Less is sometimes more. Spindle cells appear postnatally, appear only in hominids, cetaceans and not in pongids, localized in the anterior cingulate, fronto insular and prefrontal cortex and connect with diverse parts of the human brain. They are regarded as a key feature of intelligent behavior, adaptive behavior and cognitive dissonance, the motivation to act and regulate our emotions and the hallmarks of humanness. They are also implicated in disease states such as autism and Alzheimer's disease. Lesions of these neuroanatomical sites, Brodmann Area (BA) 24, BA 10 for example, may be inconspicuous to the casual clinician but have enduring consequences on behavior. Understanding neuro-anatomy and its ramifications are therefore key in interpreting clinical conditions.

Multimodality MRI has enabled imaging not only of fine anatomical detail and vasculature (for example 7 tesla scan of middle cerebral artery perforators) [5], but also fiber tracts of the brain by diffusion tensor imaging (DTI). Students of the clinical brain sciences now are able to consult not only neuro-anatomy texts but complement the analysis of brain scans with multicolored (for dicephering 3 dimensional direction) fiber tracts of the brain that are important for many clinical entities but most importantly traumatic brain injury, stroke and multiple sclerosis [6].

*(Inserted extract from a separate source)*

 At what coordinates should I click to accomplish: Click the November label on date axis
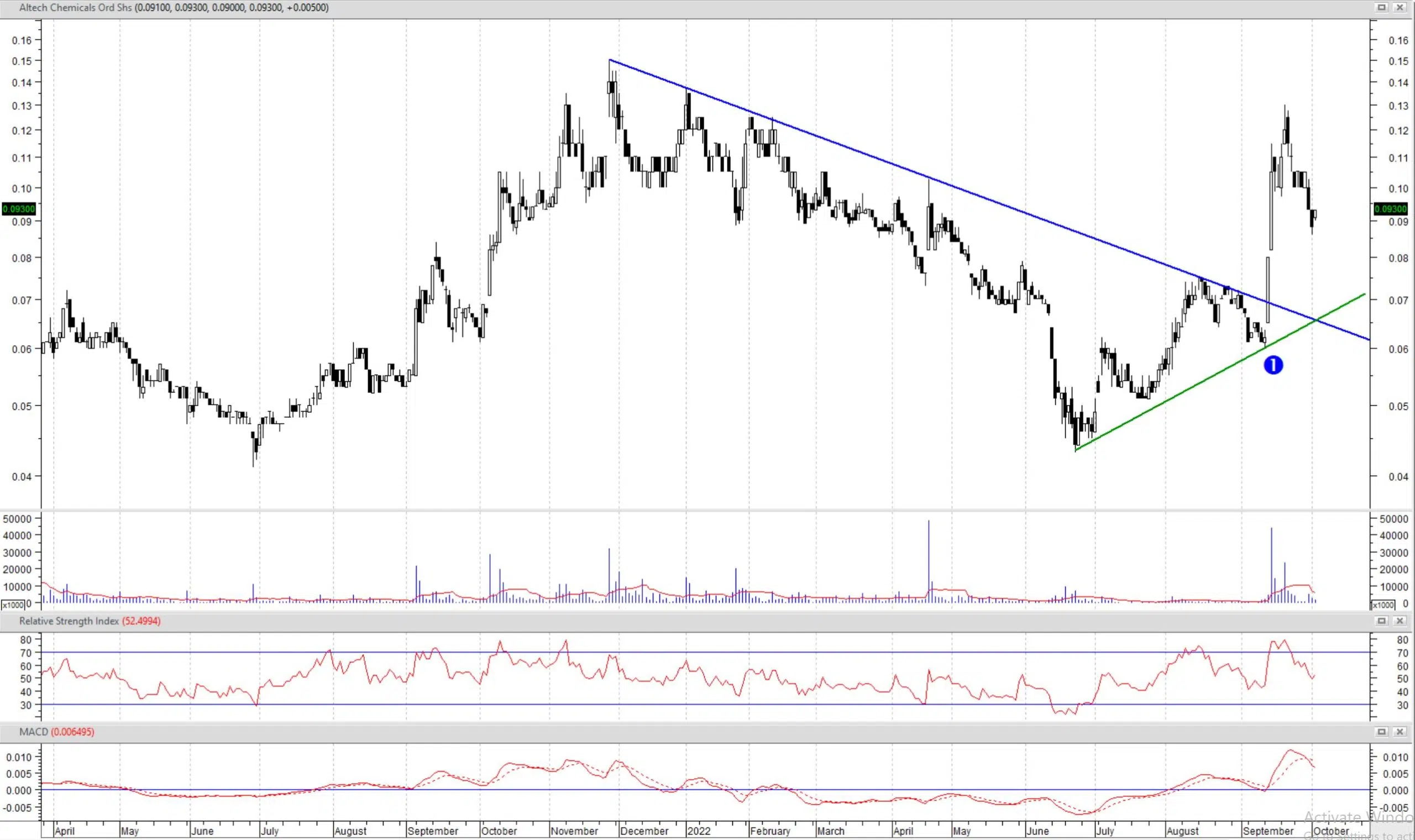pyautogui.click(x=574, y=831)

Functional imaging (f-MRI, PET, SPECT) has made impressive strides. Long before cerebral atrophy becomes visible on anatomical scans, PET brain imaging may detect the earliest signs of hypofunction in Alzheimer's disease, frontotemporal lobe disorders, diffuse Lewy body disease and posterior cortical atrophy syndrome, for example. The idling human brain or resting state networks or the default mode network (DMN) by f-MRI, at first a curiosity is becoming potentially the most important imaging procedure for neurodegenerative diseases. Large-scale brain networks depicted by DMN include the salience and attentional networks as well as those pertaining to language, emotional processing, memory, vision and movement [7,8].

The imaging role in lesion localization is now depicted by the two big imaging domains, anatomical and functional which are complementary in nature. At times it is important to interpret anatomical lesions in the context of remote effects of a lesion (diaschisis). A relatively novel clinical approach of lesion localization, in terms of hypo and hyperfunction and hodological hypo and hyper connection is based directly on gross neuroanatomical gyral and subcortical structure and fiber tract anatomy [9]. Clinical examples include frontal network syndrome such as imitation behavior and the brain's visual system, another widely ramifying system, this time of the posterior cortex and its conundrum of visual disorders. This approach facilitates thepathophysiological understanding. Changes in anatomy also occur in a deleterious way such as that seen by DTI and fractional anisotropy (FA) in smokers. Importantly it can be shown that within 10-20 years after smoking changes, these white matter changes improve, as does cognitive functioning [10].

Maintaining a multidisciplinary perspective is becoming increasingly relevant to the study if neuro-anatomy as it isindeed important to all medical disciplines. At the same time appreciating the pivotal role of gross anatomy in initial localization is akin to an Inuksuit in guiding humans in a much earlier phase of our development.